Our net Pay-TV subscriber additions, gross new DISH TV subscriber activations, and DISH TV churn rate have been
negatively impacted as a result of programming interruptions and threatened programming interruptions in connection
with the scheduled expiration of programming carriage contracts with content providers. On October 6, 2021, Tegna
removed its channels from our DISH TV programming lineup in 53 markets. On February 4, 2022, we and Tegna signed a
new programming carriage contract which restored these channels to our DISH TV programming lineup. Although
subscriber demand for local network stations has decreased in recent years as a result of, among other things,
programming being available to subscribers through alternative methods, including over the air antennas, there can be no
assurance that the removal of these or other channels will not have a material adverse effect on our business, results of
operations and financial condition or otherwise disrupt our business. In addition, Disney removed its channels, including
locals in eight markets, from our DISH TV and SLING TV programming lineup, from October 1, 2022 to October 3,
2022, after we were unable to reach a contract extension agreement prior to the expiration of the programming carriage
contract. The channels were restored when we reached a tentative contract extension agreement with Disney
and subsequently, we and Disney signed a new long-term programming carriage contract.
48
We cannot predict with any certainty the impact to our net Pay-TV subscriber additions, gross new DISH TV subscriber
activations, and DISH TV subscriber churn rate resulting from programming interruptions or threatened programming
interruptions that may occur in the future. As a result, we may at times suffer from periods of lower net Pay-TV
subscriber additions or higher net Pay-TV subscriber losses.
We have not always met our own standards for performing high-quality installations, effectively resolving subscriber
issues when they arise, answering subscriber calls in an acceptable timeframe, effectively communicating with our
subscriber base, reducing calls driven by the complexity of our business, improving the reliability of certain systems and
subscriber equipment and aligning the interests of certain independent third-party retailers and installers to provide high-
quality service.
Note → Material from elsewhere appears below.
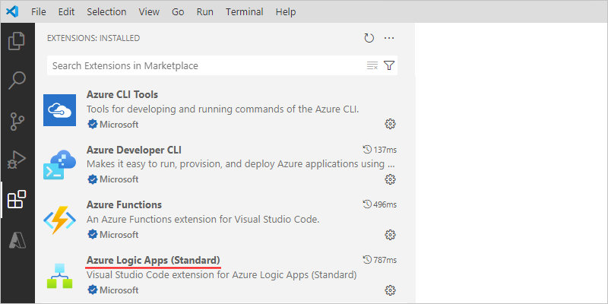Open Source Control view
Most of these factors have affected both gross new DISH TV subscriber activations as well as DISH TV
subscriber churn rate. Our future gross new DISH TV subscriber activations and our DISH TV subscriber churn rate
may be negatively impacted by these factors, which could in turn adversely affect our revenue.
Service revenue. “Service revenue” totaled $12.352 billion for the year ended December 31, 2022, a decrease of $396
million or 3.1% compared to the same period in 2021. The decrease in “Service revenue” compared to the same period
in 2021 was primarily related to lower average Pay-TV subscriber base, partially offset by an increase in Pay-TV ARPU,
discussed below.
Pay-TV ARPU. Pay-TV ARPU was $101.20 during the year ended December 31, 2022 versus $95.94 during the same
period in 2021. The $5.26 or 5.5% increase in Pay-TV ARPU was primarily attributable to the DISH TV and SLING
TV programming price increases and higher Pay-TV ad sales revenue. The DISH TV programming package price
increases were effective in the first and fourth quarters of 2021 and the fourth quarter of 2022, and the SLING TV
programming package price increases were effective during 2021 and the fourth quarter of 2022.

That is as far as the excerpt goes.